◆ **PAGINATEKST**
- - -

De door de man verzochte wasmachine van Miele is volgens de vrouw weggegooid omdat deze kapot was. Dat de man het daar niet mee eens is mag zo zijn, maar het hof kan deze wasmachine aan geen van beiden meer toedelen, omdat hij er niet meer is.
De man heeft verzocht een vergoeding te bepalen voor het gebruik door de vrouw van de inboedel alsmede voor de wasmachine en de geluidsboxen die de vrouw heeft weggedaan (een “gebruiksvergoeding”). Het hof zal deze verzoeken afwijzen bij gebrek aan een rechtsgrond.
5.6
Bij de bestreden beschikking is aan de man een termijn gegeven voor het ophalen van zijn persoonlijke spullen bij de vrouw. Aangezien de man geen woning en geen opslag had, was hij volgens zijn eigen zeggen nog niet in staat zijn spullen op te halen. De vrouw wenst de spullen van de man niet langer te dulden in haar woning.
Het hof zal bepalen dat de man de hiervoor vermelde aan hem toegedeelde inboedelgoederen alsmede zijn persoonlijke spullen uiterlijk op 15 november 2020 bij de vrouw dient op te halen. Indien de spullen per die datum nog niet zijn opgehaald door de man, dient de vrouw de man nog één laatste termijn te geven, bij ommekomst waarvan zij naar bevind van zaken kan handelen. Derhalve ziet het hof geen aanleiding een dwangsom te bepalen.
De vrouw heeft verzocht om een vergoeding voor de opslag van de spullen van de man. Nu zij weliswaar de spullen van de man al ruim een jaar in haar huis opslaat maar gesteld noch gebleken is dat zij daarvoor kosten heeft gemaakt, zal het hof dit verzoek van de vrouw afwijzen.
5.7
De vrouw heeft in haar tweede grief een belastingschuld aan de orde gesteld. Het betreft volgens haar een schuld die uit het huwelijk stamt en die derhalve voor de helft voor rekening van de man dient te komen, in welk verband zij naar artikel 2 van de huwelijkse voorwaarden heeft verwezen.

- - -

◆ **UITTREKSEL UIT DATASET**
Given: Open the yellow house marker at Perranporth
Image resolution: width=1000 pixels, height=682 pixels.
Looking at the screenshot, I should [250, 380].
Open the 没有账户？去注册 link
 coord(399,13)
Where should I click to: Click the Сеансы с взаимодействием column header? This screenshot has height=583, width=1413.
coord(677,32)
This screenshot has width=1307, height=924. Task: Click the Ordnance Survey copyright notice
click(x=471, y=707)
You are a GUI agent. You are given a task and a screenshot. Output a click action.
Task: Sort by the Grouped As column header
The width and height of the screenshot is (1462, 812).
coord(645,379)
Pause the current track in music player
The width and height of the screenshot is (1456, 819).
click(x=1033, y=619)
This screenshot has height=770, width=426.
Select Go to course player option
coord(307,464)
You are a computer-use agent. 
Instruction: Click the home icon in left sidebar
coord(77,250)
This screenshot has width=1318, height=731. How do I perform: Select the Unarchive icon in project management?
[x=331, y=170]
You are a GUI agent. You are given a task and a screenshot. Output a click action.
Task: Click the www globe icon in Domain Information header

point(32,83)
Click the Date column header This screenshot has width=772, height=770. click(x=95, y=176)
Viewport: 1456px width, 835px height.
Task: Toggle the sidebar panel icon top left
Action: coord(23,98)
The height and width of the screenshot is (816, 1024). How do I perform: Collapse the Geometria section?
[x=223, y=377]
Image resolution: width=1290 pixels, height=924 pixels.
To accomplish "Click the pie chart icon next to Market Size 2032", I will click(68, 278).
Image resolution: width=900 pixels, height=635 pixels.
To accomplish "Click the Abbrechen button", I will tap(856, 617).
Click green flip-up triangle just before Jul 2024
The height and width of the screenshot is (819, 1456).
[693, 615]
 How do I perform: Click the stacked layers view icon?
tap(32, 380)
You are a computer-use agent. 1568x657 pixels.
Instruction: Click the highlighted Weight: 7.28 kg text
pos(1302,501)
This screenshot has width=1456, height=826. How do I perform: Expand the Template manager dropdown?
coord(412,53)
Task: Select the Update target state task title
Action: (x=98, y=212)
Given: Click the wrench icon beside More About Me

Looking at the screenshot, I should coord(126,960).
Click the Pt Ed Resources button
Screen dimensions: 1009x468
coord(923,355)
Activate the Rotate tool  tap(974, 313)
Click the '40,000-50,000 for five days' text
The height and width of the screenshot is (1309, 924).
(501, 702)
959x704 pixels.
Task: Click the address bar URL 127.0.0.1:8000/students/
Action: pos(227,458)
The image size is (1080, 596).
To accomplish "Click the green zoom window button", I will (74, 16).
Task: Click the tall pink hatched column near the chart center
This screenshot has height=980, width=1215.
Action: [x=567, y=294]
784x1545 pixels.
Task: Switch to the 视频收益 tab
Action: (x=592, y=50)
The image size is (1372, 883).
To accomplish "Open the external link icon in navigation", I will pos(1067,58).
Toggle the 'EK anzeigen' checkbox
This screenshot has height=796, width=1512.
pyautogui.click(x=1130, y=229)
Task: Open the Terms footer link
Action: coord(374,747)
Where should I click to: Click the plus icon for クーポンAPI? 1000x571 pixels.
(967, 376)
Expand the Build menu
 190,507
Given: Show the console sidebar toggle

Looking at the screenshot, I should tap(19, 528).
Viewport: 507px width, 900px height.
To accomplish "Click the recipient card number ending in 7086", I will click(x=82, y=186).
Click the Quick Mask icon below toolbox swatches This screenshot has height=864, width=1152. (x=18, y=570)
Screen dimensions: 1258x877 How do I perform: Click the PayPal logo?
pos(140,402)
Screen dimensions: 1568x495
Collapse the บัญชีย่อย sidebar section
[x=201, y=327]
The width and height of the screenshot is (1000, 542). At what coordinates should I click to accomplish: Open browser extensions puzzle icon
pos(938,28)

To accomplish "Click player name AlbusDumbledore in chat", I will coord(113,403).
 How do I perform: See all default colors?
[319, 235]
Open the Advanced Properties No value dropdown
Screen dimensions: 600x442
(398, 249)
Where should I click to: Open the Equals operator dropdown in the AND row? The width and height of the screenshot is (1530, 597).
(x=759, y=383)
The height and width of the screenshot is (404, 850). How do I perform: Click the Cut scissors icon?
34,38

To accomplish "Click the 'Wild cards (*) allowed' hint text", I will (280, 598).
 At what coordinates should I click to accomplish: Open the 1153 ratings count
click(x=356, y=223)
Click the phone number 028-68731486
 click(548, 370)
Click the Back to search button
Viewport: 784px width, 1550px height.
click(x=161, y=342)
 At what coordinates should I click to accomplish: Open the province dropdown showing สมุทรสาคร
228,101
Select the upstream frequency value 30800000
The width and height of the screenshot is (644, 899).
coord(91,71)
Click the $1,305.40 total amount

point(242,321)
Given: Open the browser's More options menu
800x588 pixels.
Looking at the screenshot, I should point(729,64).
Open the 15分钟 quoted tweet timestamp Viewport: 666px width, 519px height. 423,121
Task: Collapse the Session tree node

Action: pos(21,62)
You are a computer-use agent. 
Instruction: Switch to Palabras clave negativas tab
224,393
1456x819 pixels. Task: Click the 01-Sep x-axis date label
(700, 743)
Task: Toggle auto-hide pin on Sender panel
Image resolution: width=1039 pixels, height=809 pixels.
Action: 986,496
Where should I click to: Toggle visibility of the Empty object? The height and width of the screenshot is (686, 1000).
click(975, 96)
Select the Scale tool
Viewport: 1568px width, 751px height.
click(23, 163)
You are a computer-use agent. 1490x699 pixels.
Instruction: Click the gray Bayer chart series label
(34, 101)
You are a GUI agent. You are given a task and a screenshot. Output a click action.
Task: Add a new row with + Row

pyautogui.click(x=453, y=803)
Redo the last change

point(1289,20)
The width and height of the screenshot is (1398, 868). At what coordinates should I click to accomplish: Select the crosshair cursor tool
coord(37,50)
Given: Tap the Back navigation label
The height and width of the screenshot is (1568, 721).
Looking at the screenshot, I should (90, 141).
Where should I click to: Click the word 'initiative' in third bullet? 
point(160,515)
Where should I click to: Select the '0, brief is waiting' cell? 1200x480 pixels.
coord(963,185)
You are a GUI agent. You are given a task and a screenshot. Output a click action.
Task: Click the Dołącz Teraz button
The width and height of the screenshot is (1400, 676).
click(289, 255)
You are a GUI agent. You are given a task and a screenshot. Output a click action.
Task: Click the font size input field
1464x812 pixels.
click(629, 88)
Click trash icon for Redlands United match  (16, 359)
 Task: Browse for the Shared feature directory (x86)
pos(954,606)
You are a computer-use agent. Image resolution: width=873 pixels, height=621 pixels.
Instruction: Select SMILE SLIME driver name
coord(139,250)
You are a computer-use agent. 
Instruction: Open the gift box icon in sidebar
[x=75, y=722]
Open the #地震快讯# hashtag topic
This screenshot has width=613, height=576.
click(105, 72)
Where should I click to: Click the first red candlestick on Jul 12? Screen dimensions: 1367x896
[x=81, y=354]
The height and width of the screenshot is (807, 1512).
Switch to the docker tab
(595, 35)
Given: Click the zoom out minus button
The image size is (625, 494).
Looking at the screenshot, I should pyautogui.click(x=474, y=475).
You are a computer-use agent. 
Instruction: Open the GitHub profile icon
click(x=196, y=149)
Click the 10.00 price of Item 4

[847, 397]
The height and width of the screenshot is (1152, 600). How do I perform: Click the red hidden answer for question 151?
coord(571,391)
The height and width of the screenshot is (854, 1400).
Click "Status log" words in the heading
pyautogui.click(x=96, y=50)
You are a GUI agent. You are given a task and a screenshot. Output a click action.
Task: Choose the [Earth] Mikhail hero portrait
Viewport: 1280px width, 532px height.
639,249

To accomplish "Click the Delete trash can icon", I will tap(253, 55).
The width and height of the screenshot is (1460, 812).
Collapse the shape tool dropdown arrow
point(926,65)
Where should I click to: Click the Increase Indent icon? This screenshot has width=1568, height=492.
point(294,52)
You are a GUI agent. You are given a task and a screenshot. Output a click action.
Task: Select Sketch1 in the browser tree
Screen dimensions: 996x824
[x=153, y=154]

- - -

◆ **OPDRACHTEN**
a. Kun je de alinea uit de uitspraak over de inboedel die begint met "Het hof zal bepalen dat de man" beknopter herschrijven, zonder de belangrijkste feiten weg te laten?
b. Wil je de uitspraak over de inboedel oppakken waar de tekst ophoudt en die verder schrijven?

◆ **ANTWOORDEN PER OPDRACHT**
a. De man moet de aan hem toegedeelde inboedelgoederen en zijn persoonlijke spullen uiterlijk op 15 november 2020 bij de vrouw ophalen. Heeft hij dat op die datum nog niet gedaan, dan geeft de vrouw hem nog één laatste termijn, waarna zij naar bevind van zaken mag handelen. Om die reden legt het hof geen dwangsom op.

b.
Ter zitting in hoger beroep heeft de vrouw toegelicht dat de schuld is ontstaan doordat zij toeslagen had ontvangen die werden teruggevorderd toen de man extra inkomsten had. Partijen hebben in artikel 2 van hun huwelijkse voorwaarden bepaald dat voor de schulden van ieder van de echtgenoten aansprakelijk is degene die de desbetreffende schuld heeft doen ontstaan. Weliswaar zijn de toeslagen aangewend voor het gezin, maar dat maakt niet dat het een schuld is die ten behoeve van de gewone gang van de huishouding is aangegaan, waarvoor ieder van de echtgenoten volgens de tweede volzin van artikel 2 voor het geheel aansprakelijk zijn. Anders dan de vrouw meent, leidt ook artikel 6 lid 2 van de huwelijkse voorwaarden niet ertoe dat de man de helft van de desbetreffende schuld dient te voldoen. Het verzoek van de vrouw om de helft van de belastingschuld van de vrouw aan de man toe te delen, zal derhalve worden afgewezen.
5.8
De vrouw heeft voorts verzocht om een door de man te betalen vergoeding voor de door haar geleden schade, als gevolg van de omstandigheid dat de man heeft verzuimd zich van het adres van de voormalig echtelijke woning uit te schrijven. Als gevolg van dit nalaten, is de vrouw – zo stelt zij - toeslagen misgelopen, die zij nadien alsnog heeft ontvangen maar die zijn verrekend met haar belastingschulden. De man heeft daarnaast ook verzuimd de akte van berusting te tekenen, zodat de vrouw de echtscheidingsbeschikking niet kon inschrijven in de registers van de burgerlijke stand.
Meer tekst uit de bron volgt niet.